#### DATA LINES ####

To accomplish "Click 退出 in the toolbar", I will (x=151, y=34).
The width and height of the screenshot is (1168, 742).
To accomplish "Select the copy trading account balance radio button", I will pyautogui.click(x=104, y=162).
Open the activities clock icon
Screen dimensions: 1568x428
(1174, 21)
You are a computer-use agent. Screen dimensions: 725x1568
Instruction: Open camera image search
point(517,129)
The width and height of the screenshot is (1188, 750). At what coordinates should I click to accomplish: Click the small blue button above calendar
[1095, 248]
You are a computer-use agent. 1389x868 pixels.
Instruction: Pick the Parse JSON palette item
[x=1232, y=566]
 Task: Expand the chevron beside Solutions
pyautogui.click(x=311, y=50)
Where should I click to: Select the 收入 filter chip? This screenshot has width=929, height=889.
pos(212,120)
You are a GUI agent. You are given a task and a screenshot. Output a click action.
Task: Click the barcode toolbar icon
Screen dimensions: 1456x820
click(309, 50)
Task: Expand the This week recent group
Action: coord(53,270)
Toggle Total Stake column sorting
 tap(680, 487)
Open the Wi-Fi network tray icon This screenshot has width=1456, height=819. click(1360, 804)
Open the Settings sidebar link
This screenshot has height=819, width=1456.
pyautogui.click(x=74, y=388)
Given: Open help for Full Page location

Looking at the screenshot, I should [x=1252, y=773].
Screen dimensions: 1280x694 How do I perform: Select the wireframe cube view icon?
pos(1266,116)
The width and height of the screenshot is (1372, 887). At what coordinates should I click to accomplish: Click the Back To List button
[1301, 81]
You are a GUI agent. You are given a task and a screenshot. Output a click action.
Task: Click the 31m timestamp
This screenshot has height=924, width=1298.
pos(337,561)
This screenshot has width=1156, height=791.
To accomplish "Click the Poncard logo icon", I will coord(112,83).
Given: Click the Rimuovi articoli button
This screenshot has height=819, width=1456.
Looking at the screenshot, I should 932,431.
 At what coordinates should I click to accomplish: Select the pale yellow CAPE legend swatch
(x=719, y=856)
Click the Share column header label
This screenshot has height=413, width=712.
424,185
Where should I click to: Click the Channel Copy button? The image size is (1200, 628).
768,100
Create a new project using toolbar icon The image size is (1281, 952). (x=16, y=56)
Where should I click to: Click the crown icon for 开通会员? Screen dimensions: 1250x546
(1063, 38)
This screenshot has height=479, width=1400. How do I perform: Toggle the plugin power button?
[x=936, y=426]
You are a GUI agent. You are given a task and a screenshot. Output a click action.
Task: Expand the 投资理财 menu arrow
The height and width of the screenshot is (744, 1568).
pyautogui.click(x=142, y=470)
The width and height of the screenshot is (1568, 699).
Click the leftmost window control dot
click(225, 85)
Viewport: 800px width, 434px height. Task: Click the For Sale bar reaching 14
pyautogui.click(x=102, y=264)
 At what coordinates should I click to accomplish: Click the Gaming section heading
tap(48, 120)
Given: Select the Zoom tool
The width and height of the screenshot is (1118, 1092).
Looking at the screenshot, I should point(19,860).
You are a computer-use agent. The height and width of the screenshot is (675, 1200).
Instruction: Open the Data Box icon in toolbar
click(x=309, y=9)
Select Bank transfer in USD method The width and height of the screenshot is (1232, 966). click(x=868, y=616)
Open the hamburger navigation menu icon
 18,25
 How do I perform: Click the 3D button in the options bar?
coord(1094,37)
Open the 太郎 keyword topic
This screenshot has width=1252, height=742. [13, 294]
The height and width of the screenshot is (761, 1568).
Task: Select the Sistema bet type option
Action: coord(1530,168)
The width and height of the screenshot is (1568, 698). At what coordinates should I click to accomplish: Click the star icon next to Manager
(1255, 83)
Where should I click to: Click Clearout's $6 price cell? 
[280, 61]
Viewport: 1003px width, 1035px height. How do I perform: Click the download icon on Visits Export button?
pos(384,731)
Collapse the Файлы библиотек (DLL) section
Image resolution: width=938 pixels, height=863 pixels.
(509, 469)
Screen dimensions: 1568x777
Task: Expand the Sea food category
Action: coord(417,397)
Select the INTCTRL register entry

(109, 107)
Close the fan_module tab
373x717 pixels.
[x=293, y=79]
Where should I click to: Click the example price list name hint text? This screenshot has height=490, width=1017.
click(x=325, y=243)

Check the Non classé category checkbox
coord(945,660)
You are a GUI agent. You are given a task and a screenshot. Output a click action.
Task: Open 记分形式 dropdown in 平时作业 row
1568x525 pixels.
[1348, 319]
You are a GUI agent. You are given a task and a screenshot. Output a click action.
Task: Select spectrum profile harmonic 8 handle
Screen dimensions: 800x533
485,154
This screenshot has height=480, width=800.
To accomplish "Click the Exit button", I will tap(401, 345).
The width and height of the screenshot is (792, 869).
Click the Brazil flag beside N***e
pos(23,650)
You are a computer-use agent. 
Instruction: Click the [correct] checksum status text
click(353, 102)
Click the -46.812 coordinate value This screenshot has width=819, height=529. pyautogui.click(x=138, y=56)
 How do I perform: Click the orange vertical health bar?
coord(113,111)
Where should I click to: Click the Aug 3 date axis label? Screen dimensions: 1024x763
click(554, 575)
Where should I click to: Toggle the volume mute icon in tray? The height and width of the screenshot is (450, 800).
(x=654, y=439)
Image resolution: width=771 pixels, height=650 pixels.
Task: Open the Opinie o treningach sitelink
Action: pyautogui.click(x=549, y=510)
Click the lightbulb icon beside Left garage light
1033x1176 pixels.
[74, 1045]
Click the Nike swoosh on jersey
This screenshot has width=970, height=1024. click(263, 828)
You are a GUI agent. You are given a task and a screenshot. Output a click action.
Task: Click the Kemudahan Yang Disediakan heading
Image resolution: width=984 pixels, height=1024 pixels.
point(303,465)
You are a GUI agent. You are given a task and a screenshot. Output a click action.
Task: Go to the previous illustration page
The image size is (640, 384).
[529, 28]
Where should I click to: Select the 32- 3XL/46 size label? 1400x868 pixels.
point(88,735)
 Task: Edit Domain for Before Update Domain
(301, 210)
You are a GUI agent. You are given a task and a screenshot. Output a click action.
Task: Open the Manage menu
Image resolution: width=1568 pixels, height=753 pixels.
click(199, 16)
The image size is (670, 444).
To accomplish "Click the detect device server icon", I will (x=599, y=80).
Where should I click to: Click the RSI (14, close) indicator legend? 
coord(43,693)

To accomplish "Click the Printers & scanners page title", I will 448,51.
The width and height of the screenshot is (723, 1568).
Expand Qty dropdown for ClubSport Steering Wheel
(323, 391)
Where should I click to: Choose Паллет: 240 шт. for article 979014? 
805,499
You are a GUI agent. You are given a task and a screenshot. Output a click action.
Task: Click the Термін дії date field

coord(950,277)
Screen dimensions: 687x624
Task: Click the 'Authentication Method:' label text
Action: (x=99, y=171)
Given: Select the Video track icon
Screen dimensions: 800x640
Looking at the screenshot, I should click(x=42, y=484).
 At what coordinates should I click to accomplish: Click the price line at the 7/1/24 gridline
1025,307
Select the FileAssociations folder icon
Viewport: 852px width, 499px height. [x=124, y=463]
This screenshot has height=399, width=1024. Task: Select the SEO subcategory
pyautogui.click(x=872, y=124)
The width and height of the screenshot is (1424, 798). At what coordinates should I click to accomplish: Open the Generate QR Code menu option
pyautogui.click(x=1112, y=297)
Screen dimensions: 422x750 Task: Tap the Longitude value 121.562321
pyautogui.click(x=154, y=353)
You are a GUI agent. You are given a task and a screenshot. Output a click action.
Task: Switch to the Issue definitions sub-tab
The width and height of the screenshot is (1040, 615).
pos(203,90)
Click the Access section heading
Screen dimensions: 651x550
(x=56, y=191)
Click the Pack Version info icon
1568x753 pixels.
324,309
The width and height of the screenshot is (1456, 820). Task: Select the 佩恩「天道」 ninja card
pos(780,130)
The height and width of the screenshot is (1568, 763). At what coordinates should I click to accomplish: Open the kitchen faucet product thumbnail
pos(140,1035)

####

(DIRECTION): Format the lines from the line with "Where should I click to: Click Clearout's" to the line with "click(554, 575)" as a JSON list of strings, one string per line, leaving out blank lines.

(SOLUTION TO THIS TASK):
[
  "Where should I click to: Click Clearout's $6 price cell? ",
  "[280, 61]",
  "Viewport: 1003px width, 1035px height. How do I perform: Click the download icon on Visits Export button?",
  "pos(384,731)",
  "Collapse the Файлы библиотек (DLL) section",
  "Image resolution: width=938 pixels, height=863 pixels.",
  "(509, 469)",
  "Screen dimensions: 1568x777",
  "Task: Expand the Sea food category",
  "Action: coord(417,397)",
  "Select the INTCTRL register entry",
  "(109, 107)",
  "Close the fan_module tab",
  "373x717 pixels.",
  "[x=293, y=79]",
  "Where should I click to: Click the example price list name hint text? This screenshot has height=490, width=1017.",
  "click(x=325, y=243)",
  "Check the Non classé category checkbox",
  "coord(945,660)",
  "You are a GUI agent. You are given a task and a screenshot. Output a click action.",
  "Task: Open 记分形式 dropdown in 平时作业 row",
  "1568x525 pixels.",
  "[1348, 319]",
  "You are a GUI agent. You are given a task and a screenshot. Output a click action.",
  "Task: Select spectrum profile harmonic 8 handle",
  "Screen dimensions: 800x533",
  "485,154",
  "This screenshot has height=480, width=800.",
  "To accomplish \"Click the Exit button\", I will tap(401, 345).",
  "The width and height of the screenshot is (792, 869).",
  "Click the Brazil flag beside N***e",
  "pos(23,650)",
  "You are a computer-use agent. ",
  "Instruction: Click the [correct] checksum status text",
  "click(353, 102)",
  "Click the -46.812 coordinate value This screenshot has width=819, height=529. pyautogui.click(x=138, y=56)",
  " How do I perform: Click the orange vertical health bar?",
  "coord(113,111)",
  "Where should I click to: Click the Aug 3 date axis label? Screen dimensions: 1024x763",
  "click(554, 575)"
]